Contact

Click here for a confidential contact or call:

1-212-350-2774

FCA Federal

This archive displays posts tagged as relevant to the federal False Claims Act. You may also be interested in the following pages:

Page 86 of 182

March 15, 2019

Connecticut Behavioral Health Associates, P.C. and its principal, psychiatrist Bassam Awwa, who treat patients for substance abuse, will pay $3.3 million in a settlement with the federal government and Connecticut. Defendants allegedly billed Medicare and Medicaid for multiple drug screening tests per patient visit, instead of the single test authorized.  In addition, defendants submitted bills for urine alcohol screening that were already a component of the single test, and for definitive urine drug tests that were not actually performed.  USAO CT

March 11, 2019

Medical device manufacturer Covidien LP will pay $20 million to resolve False Claims Act cases initiated by three whistleblowers alleging that Covidien violated the Anti-Kickback Statute by providing remuneration to healthcare providers in California and Florida.  Covidien markets radiofrequency ablation catheters to providers including vein surgery practices for use in procedures for the treatment of varicose veins and underlying conditions, and allegedly provided its customers with substantial assistance in connection with marketing vein screening and related services in order to increase demand for such services and therefore induce purchases of Covidien's vein ablation products.  Covidien will pay $17.5 million to the United States; $1.5 million to California; and $1 million to Florida.  Two whistleblowers who were sales managers for Covidien, Erin Hayes and Richard Ponder, will share a $3.1 million whistleblower reward.  The settlement also resolves claims by whistleblower Shawnea Howerton, a former employee of one of Covidien's customers.  DOJ; USAO NDCal; FL

March 7, 2019

A landlord participating in a federally funded rent subsidy program for low-income tenants has agreed to settle allegations of violating the False Claims Act.

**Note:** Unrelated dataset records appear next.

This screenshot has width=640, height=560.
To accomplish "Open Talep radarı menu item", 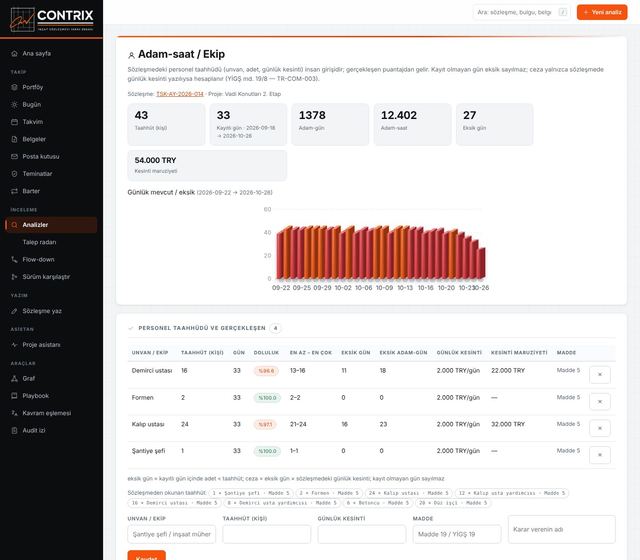I will click(x=39, y=242).

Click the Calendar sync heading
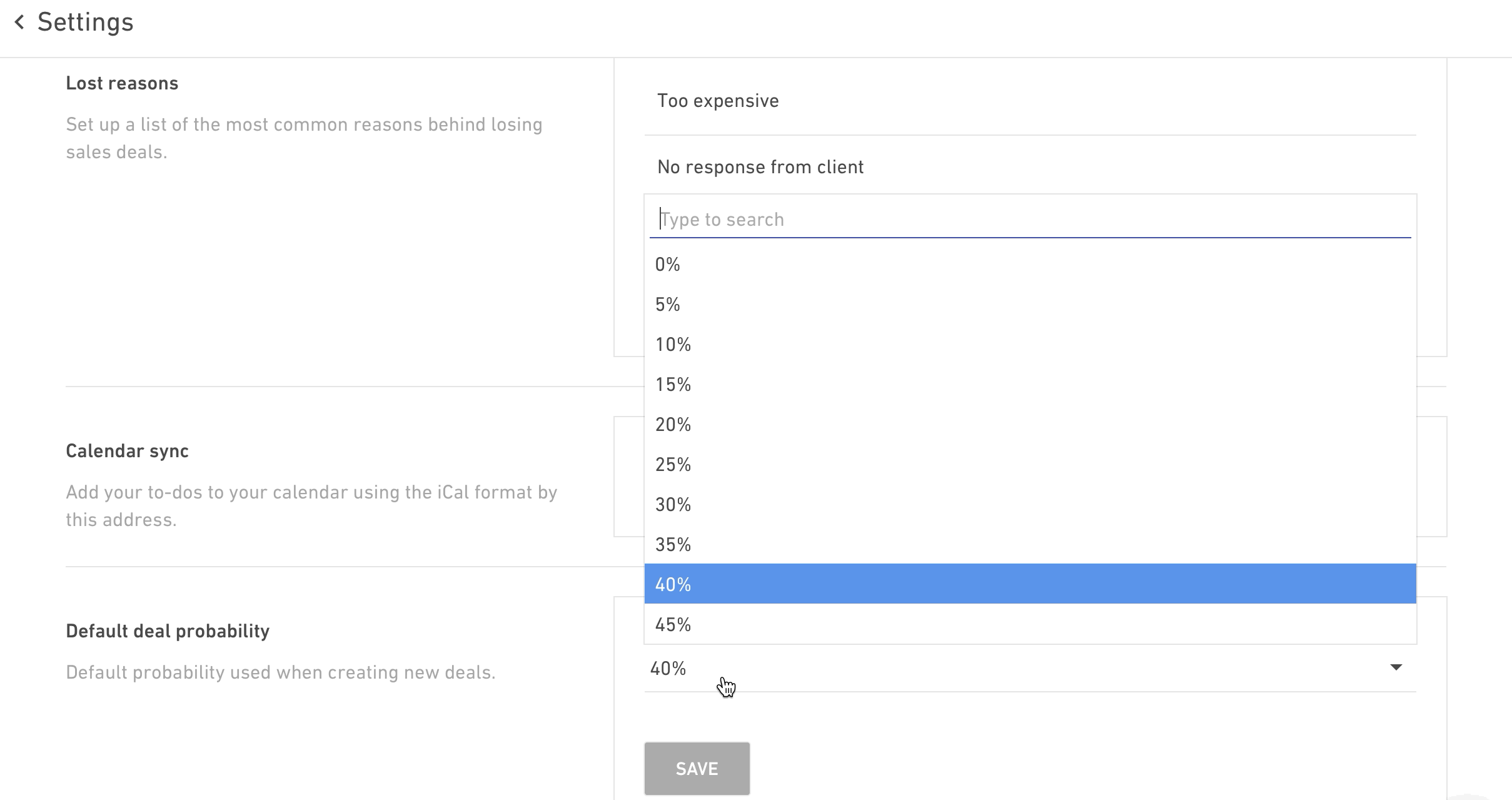[x=127, y=450]
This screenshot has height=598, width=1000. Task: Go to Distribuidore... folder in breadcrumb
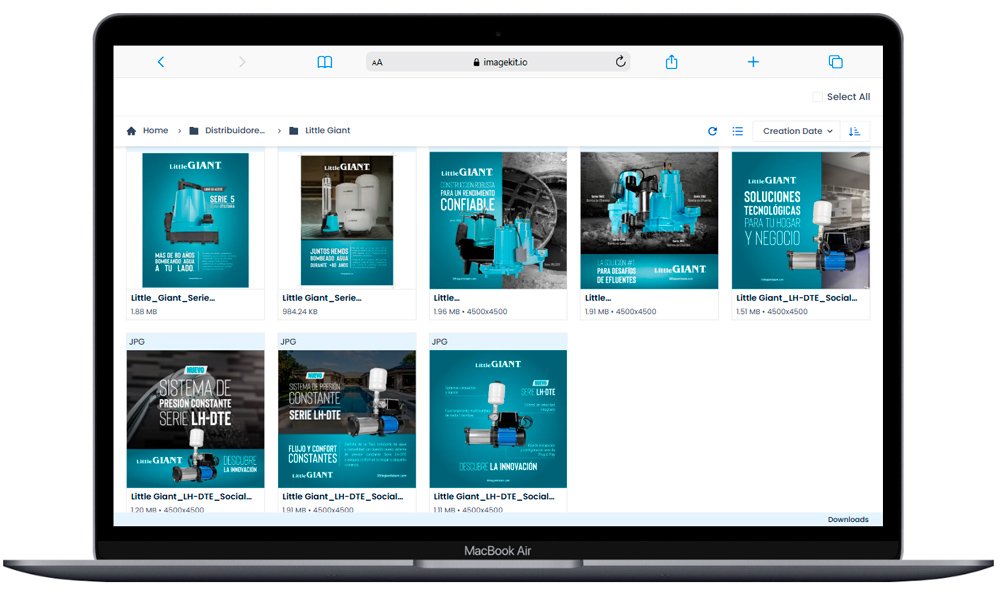[x=235, y=131]
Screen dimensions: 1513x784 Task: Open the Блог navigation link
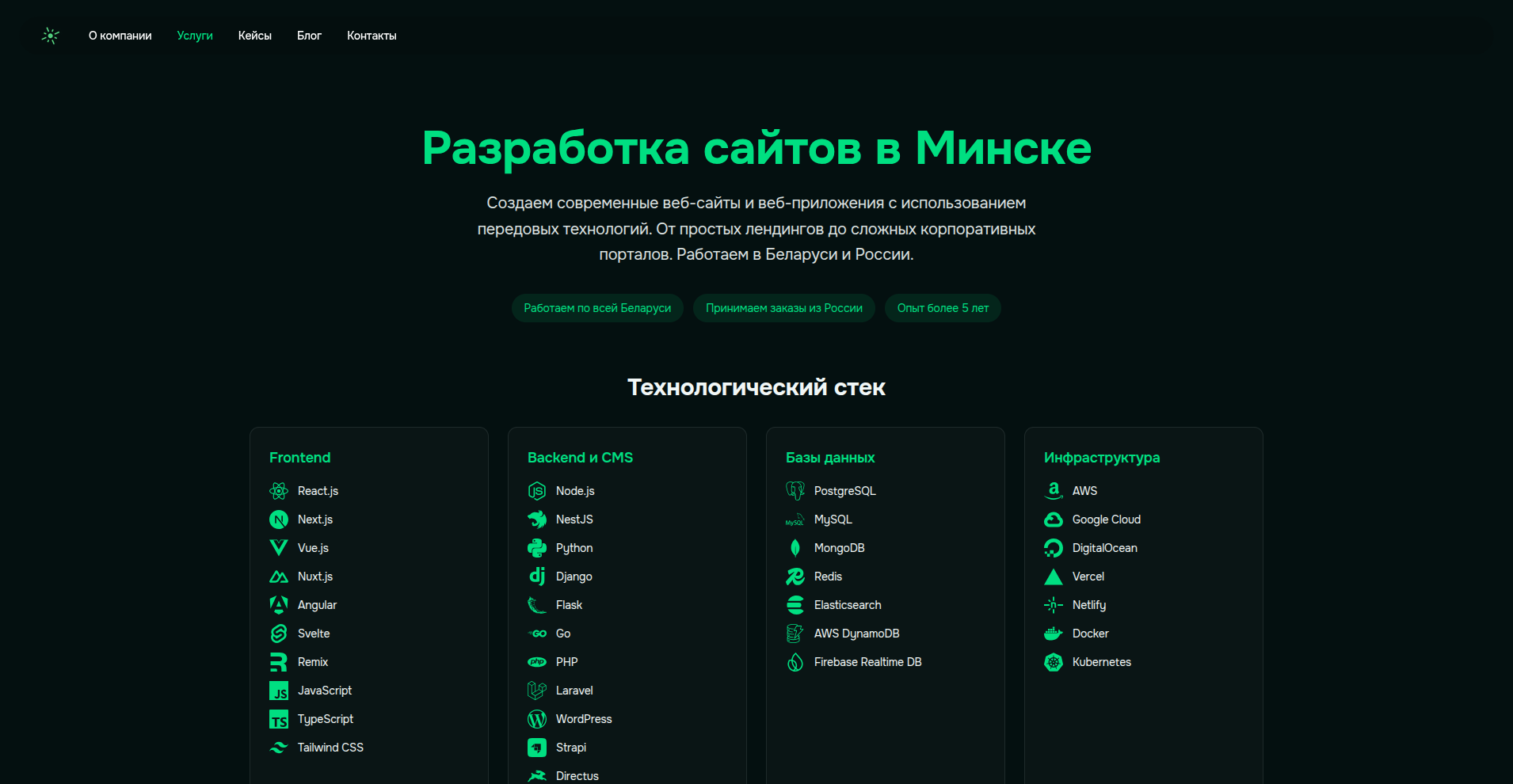pos(309,36)
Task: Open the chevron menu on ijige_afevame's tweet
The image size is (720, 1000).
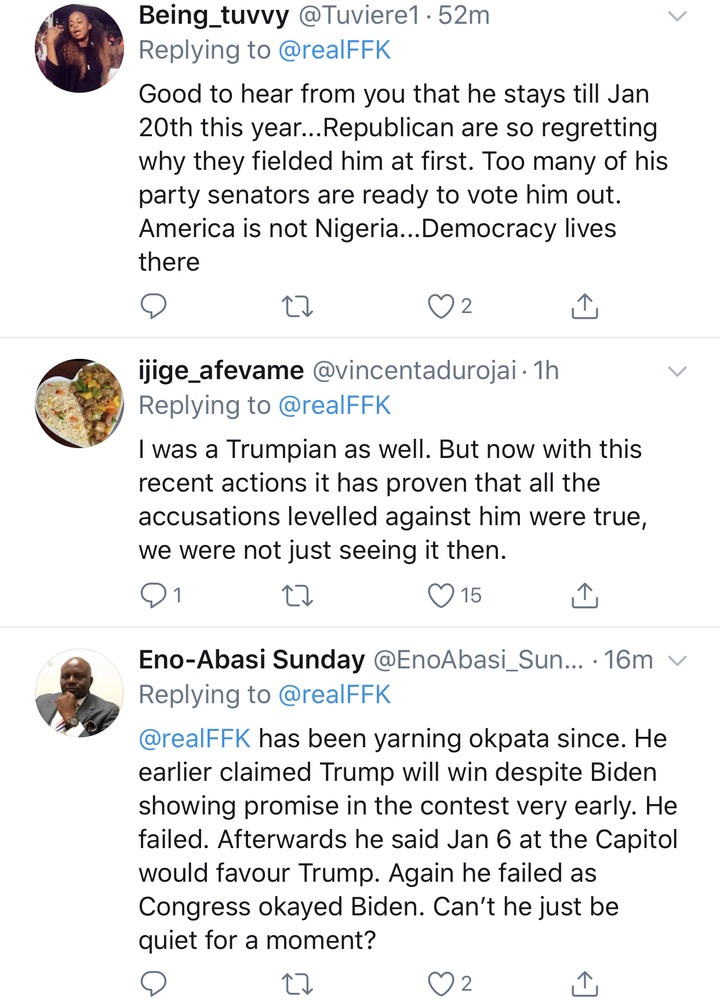Action: [677, 371]
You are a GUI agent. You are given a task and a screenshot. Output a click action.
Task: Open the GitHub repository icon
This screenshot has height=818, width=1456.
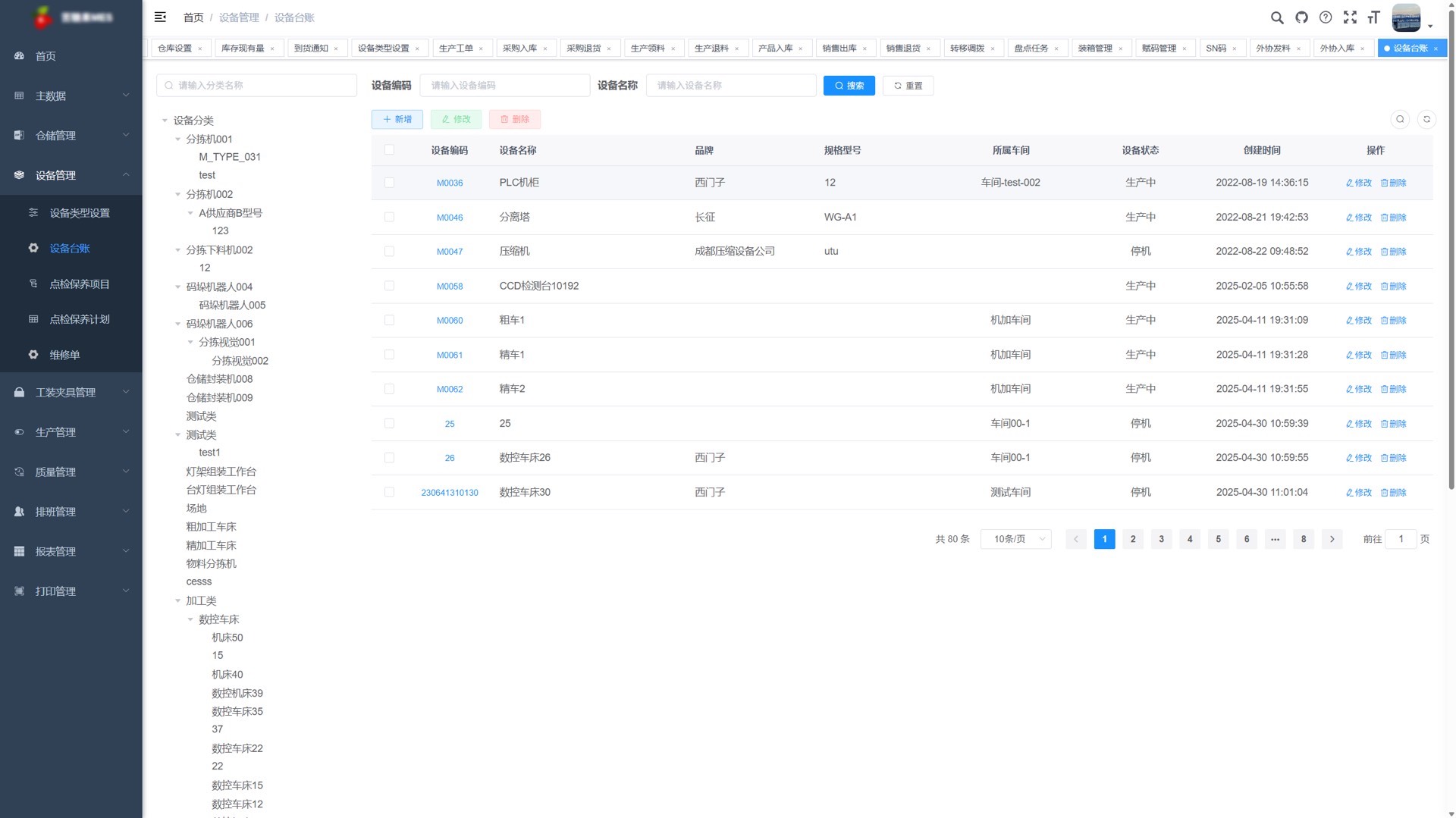(x=1301, y=17)
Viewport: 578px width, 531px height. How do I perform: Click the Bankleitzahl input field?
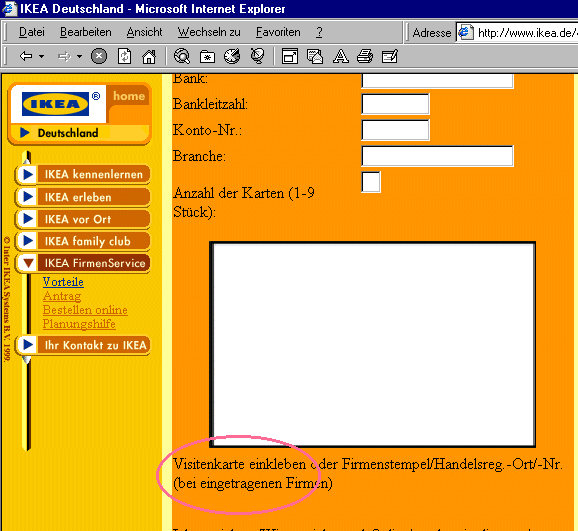click(396, 104)
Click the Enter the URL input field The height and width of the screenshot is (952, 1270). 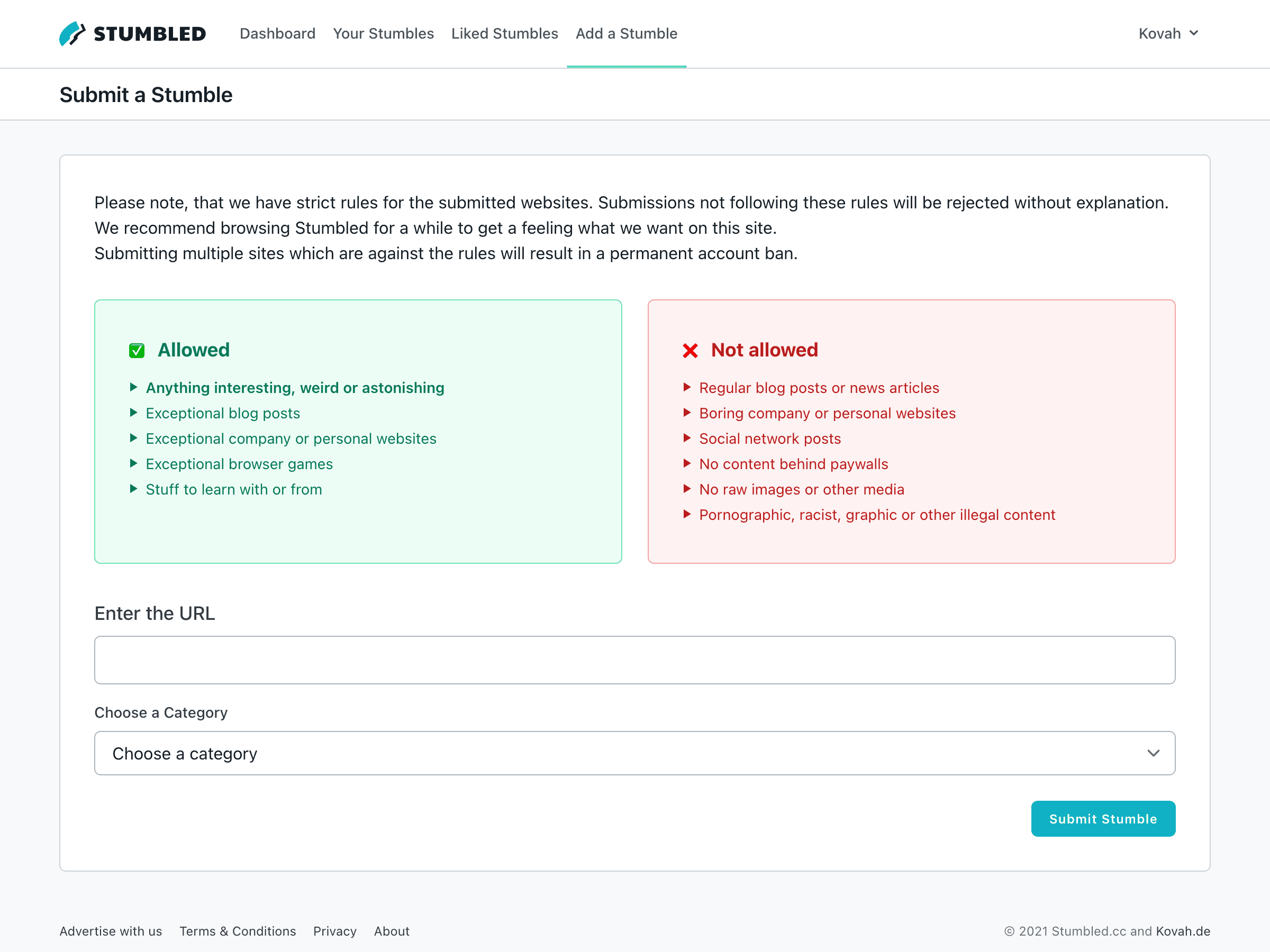[634, 660]
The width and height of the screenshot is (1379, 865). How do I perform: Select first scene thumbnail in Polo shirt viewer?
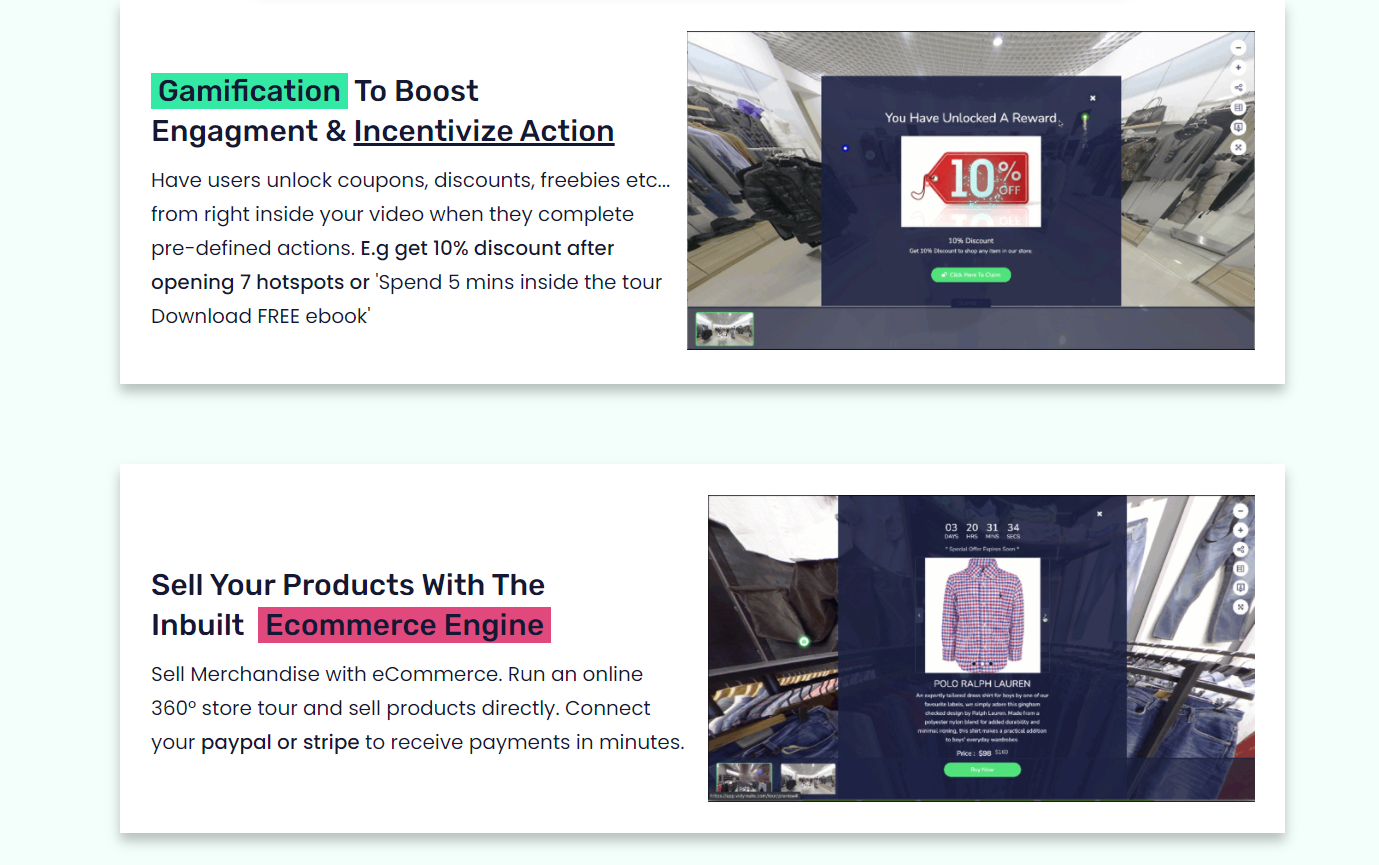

In order to receive housing assistance funds from the Department of Housing and Urban Development (HUD), Harold Joseph Tyler of Tyler Realty Group had certified that he would not charge more rent than was agreed upon. According to a tenant who filed the qui tam complaint that launched the investigation, however, Tyler effectively charged additional rent in the form of a recurring "non-refundable deposit" of nearly $200 per month. USAO EDVA

March 7, 2019

A Connecticut-based durable medical equipment supplier, Med Tech, and its owner, Thomas Macre, Sr., have agreed to pay more than $467,000 to resolve allegations of violating the federal and state False Claims Acts. The alleged misconduct involved billing Medicaid for unprovided and medically unnecessary back braces and electrical stimulation units. USAO CT

March 5, 2019

The United States reached a $25 million settlement against an Afghan delivery and transport subcontractor accused of violating the False Claims Act. From 2010 to 2012, Hikmat Shadman Logistics Services Company (HSLSC) and its owner, Hikmatullah Shadman, allegedly overcharged the United States millions of dollars by inflating their rates to well above those of competitors, falsifying thousands of documents, and charging for work that was never performed. In addition to the civil charges, HSLSC faced criminal charges for paying bribes to at least two U.S. service members to influence the awarding of contracts. As part of the criminal settlement, the company and its officers have agreed to seek no further business with the United States and to refrain from applying for travel visas to the United States. DOJ; USAO DC

February 27, 2019

Tennessee-based skilled nursing facility chain Vanguard Healthcare LLC, along with former executives William Orand and Mark Miller, have agreed to pay upward of $18 million to resolve False Claims allegations of billing Medicare and Medicaid for worthless and "grossly substandard nursing home services." According to press releases, five facilities in the Vanguard network allegedly submitted false claims for reimbursement, despite a litany of failures, including forging nurse and physician signatures, using unnecessary physical restraints on residents, failing to prevent pressure ulcers, failing to provide wound care as ordered, failing to provide standard infection control, failing to administer medications as prescribed, and failing to meet basic nutrition and hygiene requirements. The case is considered the largest case of fraud involving worthless services in state history. DOJ; USAO MDTN

February 25, 2019

Skyline Urology will pay $1.85 million to resolve allegations under the federal False Claims Act that it improperly billed Medicare for evaluation and management (E&M) services that did not meet the criteria for separate billing.  Skyline allegedly used "Modifier 25" to unbundle its E&M billing even when the E&M services were provided on the same day as other billed medical services and were not significant, separately identifiable, and beyond those ordinarily involved with the associated procedure.  A whistleblower, James M. Cesare, filed a qui tam complaint, and will receive a relator's share of approximately $323,750DOJ

February 22, 2019

Pharmaceutical manufacturer Lehigh Valley Technologies, Inc. will pay $4 million to resolve claims that it caused the submission of false claims through a scheme to avoid the payment of FDA new drug application (NDA) fees.  The FDA will waive such fees for a small business applicant submitting its first NDA, and had waived fees for Lehigh on an NDA in 2010.  Subsequently, in an effort to avoid $2 million in fees for a later NDA, Lehigh entered into agreements with two other companies to submit the NDAs and claim the fee exemptions, while Lehigh retained undisclosed control. USAO ED PA

February 21, 2019

Hooshang Poor, a doctor of geriatric medicine based in Newton, Massachusetts, has agreed to pay $680,000 to resolve claims under the False Claims Act that he knowingly submitted inflated charges to Medicare and the Massachusetts Medicaid program.  Dr. Poor was alleged to submit bills with false procedural codes that overstated the length, extent, and scope of services that he furnished to nursing home residents, and misrepresented services provided by non-physician employees.  USAO Mass.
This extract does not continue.